- Interactive map of the constituency.
- Location of the constituency within Wales
- Electorate: 76,150 (March 2020)
- Major settlements: Colwyn Bay, Rhyl, Abergele, St. Asaph, Denbigh

Current constituency
- Member of Parliament: Gill German (Labour)
- Seats: One
- Created from: Clwyd West, Vale of Clwyd

Overlaps
- Senedd: Clwyd

= Clwyd North =

UK Parliament constituency (since 2024)

Clwyd North (Gogledd Clwyd) is a constituency of the House of Commons in the UK Parliament, first contested at the 2024 general election, following the 2023 review of Westminster constituencies. It is currently represented by Gill German of the Labour Party.

== Boundaries ==
Under the 2023 review, the constituency was defined as being composed of the following, as they existed on 1 December 2020:

- The County Borough of Conwy wards of: Abergele Pensarn, Colwyn, Eirias, Gele, Glyn, Kinmel Bay, Llanddulas, Llandrillo yn Rhos, Llysfaen, Mochdre, Pentre Mawr, Rhiw, and Towyn.

- The County of Denbighshire wards: Bodelwyddan, Denbigh Central, Denbigh Lower, Denbigh Upper/ Henllan, Rhuddlan, Rhyl East, Rhyl South, Rhyl South East, Rhyl South West, Rhyl West, St.

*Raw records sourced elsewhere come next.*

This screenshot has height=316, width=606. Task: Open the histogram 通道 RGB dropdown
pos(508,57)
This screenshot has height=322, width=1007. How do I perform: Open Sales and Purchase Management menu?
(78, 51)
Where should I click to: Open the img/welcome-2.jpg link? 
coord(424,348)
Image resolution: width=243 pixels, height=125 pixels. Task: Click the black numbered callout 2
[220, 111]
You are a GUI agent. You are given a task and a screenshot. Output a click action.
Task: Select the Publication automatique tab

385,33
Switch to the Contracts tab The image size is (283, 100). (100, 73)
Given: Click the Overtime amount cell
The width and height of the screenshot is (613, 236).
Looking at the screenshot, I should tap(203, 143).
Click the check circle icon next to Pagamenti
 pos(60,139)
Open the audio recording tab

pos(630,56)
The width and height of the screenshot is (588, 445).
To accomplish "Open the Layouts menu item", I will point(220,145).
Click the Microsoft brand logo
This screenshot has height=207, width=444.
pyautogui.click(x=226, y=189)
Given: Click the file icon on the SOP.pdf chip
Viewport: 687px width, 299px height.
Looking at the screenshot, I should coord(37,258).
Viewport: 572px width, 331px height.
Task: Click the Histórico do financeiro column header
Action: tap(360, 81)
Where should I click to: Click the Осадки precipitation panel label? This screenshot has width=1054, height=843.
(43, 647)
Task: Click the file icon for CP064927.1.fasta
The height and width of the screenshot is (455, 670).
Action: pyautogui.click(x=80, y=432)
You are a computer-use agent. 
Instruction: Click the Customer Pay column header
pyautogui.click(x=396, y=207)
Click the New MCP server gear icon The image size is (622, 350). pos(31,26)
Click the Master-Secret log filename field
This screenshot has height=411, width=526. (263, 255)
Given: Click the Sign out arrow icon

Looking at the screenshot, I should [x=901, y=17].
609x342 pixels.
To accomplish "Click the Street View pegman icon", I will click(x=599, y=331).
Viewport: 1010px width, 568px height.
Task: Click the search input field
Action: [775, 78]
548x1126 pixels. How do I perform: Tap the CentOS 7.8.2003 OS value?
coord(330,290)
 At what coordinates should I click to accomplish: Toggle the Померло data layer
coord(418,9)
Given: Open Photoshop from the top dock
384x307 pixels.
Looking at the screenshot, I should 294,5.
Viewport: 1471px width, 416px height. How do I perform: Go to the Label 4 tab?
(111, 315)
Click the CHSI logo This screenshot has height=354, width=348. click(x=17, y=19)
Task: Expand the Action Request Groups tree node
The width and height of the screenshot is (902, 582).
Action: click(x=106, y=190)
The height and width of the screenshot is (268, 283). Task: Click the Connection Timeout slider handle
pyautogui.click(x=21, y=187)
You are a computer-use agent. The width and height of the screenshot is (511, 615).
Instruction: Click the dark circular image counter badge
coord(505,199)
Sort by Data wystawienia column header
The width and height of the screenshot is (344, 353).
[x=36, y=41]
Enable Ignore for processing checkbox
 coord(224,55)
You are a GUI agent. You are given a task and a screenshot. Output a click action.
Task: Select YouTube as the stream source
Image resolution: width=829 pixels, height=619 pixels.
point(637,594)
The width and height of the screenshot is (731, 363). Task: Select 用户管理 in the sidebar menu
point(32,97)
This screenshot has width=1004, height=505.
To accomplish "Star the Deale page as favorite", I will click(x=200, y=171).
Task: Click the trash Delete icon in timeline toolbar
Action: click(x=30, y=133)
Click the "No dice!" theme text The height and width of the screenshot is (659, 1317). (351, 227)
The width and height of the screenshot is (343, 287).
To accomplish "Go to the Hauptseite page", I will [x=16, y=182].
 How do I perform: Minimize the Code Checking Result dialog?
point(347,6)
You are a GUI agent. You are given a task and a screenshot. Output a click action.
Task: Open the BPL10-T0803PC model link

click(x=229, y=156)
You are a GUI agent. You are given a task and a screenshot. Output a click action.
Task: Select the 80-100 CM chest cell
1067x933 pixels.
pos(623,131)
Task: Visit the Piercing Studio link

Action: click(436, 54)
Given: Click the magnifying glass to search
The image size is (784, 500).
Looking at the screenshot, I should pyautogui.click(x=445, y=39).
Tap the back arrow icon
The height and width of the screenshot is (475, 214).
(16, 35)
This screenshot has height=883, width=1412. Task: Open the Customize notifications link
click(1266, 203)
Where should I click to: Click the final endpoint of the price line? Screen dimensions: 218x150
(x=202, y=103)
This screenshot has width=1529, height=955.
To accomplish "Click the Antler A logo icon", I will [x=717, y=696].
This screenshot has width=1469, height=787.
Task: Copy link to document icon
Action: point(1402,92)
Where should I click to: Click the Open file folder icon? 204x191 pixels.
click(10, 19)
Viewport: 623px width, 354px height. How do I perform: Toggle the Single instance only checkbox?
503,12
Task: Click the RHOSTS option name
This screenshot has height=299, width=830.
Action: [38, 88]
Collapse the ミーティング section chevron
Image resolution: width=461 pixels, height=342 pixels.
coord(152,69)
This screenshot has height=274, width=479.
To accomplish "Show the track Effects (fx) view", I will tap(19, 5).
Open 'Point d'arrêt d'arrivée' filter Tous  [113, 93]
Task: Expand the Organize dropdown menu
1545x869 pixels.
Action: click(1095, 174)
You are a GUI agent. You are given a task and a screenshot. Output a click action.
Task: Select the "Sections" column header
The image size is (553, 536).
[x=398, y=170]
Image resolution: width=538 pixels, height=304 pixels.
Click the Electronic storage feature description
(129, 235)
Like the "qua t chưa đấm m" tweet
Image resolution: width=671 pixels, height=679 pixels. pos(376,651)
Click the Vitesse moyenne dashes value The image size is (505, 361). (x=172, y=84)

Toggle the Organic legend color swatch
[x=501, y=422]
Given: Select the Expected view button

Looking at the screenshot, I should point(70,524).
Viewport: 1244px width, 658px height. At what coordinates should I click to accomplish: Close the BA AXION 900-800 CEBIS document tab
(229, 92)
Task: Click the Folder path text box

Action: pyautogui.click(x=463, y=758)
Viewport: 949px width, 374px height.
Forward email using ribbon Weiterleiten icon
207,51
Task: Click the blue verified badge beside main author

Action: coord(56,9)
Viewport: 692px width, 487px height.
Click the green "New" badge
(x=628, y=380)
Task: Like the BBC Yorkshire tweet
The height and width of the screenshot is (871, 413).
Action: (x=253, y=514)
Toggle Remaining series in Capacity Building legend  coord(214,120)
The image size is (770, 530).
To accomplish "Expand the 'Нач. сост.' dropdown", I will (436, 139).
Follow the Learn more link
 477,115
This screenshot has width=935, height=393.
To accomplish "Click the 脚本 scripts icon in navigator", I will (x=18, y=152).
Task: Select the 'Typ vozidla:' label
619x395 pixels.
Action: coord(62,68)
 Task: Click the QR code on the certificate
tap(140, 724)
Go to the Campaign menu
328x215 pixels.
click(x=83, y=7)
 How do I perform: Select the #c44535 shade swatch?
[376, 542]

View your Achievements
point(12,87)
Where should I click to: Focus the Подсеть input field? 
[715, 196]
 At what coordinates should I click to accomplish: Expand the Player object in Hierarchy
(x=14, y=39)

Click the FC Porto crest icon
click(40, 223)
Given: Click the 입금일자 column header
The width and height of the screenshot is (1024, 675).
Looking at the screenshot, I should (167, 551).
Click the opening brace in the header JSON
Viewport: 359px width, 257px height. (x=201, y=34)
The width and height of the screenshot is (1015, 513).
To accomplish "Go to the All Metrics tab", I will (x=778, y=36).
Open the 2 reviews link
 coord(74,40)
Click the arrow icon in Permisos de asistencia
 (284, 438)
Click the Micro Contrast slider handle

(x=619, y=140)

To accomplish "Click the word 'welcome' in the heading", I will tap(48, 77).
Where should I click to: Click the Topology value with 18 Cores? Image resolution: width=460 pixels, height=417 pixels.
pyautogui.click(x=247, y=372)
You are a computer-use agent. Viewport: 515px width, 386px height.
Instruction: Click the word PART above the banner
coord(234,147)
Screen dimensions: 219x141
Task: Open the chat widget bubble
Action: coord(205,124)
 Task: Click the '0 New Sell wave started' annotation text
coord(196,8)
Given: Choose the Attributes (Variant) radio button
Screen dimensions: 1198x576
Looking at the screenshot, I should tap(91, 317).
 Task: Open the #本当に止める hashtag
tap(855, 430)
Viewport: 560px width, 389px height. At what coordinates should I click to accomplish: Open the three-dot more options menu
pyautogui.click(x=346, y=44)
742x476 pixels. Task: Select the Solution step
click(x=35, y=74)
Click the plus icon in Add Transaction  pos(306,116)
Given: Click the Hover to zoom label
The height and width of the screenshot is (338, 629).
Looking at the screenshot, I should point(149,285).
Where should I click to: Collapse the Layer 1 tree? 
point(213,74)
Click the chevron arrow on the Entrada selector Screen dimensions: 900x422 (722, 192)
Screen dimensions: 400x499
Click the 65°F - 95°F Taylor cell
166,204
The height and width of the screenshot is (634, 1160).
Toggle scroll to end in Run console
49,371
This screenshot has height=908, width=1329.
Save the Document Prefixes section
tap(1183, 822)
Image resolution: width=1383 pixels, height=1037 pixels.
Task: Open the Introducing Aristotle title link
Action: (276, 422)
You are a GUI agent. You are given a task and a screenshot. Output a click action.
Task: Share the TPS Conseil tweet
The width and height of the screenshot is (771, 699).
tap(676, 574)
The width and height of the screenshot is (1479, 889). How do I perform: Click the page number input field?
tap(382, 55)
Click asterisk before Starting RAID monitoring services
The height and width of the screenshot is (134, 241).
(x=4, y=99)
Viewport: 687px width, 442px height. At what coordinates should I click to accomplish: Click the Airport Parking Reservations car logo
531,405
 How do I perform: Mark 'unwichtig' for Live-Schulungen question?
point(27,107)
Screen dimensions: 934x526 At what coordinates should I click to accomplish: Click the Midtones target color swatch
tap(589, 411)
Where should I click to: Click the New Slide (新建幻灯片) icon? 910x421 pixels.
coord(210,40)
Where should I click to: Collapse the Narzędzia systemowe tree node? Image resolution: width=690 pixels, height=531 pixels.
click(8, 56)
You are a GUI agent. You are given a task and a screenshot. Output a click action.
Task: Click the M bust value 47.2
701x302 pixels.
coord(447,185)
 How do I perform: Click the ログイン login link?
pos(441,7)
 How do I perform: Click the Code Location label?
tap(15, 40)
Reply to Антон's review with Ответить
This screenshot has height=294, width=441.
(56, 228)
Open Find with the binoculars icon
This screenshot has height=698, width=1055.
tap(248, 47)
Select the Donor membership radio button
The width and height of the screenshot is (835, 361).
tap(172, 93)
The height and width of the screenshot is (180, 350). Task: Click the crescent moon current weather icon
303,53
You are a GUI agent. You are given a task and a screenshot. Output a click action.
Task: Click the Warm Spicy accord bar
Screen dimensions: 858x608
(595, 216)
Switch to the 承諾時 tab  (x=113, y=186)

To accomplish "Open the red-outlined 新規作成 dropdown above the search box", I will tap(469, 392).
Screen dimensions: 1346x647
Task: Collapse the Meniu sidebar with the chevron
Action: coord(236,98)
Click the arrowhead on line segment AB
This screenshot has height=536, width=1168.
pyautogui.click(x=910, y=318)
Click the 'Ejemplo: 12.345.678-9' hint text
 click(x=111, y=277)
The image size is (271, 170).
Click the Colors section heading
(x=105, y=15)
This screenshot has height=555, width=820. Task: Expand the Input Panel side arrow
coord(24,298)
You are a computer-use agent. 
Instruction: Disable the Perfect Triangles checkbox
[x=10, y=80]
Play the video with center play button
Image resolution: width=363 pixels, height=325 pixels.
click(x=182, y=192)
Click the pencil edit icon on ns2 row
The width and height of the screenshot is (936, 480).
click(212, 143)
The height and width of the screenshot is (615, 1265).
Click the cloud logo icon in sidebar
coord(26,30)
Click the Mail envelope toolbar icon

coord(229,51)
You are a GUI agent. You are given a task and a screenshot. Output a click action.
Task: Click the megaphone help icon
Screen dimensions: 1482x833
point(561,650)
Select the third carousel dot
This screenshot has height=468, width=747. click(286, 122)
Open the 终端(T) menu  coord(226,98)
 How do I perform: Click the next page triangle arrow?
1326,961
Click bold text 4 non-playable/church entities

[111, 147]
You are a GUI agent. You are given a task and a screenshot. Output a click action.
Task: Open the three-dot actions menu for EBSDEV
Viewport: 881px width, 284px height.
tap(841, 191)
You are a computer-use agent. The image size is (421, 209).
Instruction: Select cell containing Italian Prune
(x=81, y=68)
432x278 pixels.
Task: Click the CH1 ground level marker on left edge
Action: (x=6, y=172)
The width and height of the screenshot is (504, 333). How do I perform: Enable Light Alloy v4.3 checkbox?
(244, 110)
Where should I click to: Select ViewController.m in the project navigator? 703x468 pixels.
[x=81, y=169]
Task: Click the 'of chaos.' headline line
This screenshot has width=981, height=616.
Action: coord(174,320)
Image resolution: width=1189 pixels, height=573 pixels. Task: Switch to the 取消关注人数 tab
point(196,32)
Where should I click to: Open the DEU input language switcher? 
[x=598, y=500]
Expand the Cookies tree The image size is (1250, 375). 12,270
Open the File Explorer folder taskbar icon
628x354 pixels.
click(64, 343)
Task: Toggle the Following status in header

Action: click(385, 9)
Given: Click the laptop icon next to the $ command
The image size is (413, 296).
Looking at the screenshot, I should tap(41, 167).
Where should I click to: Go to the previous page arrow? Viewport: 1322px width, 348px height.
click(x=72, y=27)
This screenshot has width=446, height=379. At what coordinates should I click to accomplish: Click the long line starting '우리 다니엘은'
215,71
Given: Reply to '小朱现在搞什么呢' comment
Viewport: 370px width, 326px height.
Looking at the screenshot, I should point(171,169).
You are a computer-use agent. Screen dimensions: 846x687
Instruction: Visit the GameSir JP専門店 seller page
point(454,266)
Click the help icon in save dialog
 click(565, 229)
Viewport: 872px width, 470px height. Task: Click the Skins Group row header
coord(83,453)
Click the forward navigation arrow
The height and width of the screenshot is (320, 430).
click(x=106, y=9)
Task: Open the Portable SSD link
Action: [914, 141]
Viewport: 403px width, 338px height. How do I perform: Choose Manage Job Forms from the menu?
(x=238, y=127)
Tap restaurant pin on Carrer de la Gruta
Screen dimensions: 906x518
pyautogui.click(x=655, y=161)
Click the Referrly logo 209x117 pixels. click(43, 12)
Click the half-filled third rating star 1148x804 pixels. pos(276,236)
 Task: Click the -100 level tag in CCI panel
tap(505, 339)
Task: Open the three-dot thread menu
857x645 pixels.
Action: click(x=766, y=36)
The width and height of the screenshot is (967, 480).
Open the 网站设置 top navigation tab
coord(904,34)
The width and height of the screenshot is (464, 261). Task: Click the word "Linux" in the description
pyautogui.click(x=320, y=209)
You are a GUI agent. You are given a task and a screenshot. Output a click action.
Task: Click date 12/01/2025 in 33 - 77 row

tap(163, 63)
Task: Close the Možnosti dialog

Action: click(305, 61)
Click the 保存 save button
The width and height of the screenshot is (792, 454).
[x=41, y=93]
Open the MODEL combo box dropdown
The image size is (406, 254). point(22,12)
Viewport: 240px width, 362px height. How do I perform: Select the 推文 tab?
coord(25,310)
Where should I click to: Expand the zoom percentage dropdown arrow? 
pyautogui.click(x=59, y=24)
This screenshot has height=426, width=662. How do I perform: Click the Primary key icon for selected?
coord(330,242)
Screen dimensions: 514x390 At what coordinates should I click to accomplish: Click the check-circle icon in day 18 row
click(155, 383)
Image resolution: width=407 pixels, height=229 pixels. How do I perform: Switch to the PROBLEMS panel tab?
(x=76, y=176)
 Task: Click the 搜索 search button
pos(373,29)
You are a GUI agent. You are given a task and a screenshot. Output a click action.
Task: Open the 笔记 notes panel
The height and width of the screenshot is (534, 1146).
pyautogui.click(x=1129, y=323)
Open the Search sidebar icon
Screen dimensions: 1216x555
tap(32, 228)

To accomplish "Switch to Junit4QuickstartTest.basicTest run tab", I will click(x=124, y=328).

Asaph East, St. Asaph West, and Trefnant.
Following local government boundary reviews which came into effect in May 2022, the constituency now comprises the following from the 2024 general election:

- The County Borough of Conwy wards of: Colwyn, Eirias, Gele and Llanddulas, Glyn, Kinmel Bay, Llandrillo-yn-Rhos, Llysfaen, Mochdre, Pen-sarn Pentre Mawr, Rhiw, and Towyn.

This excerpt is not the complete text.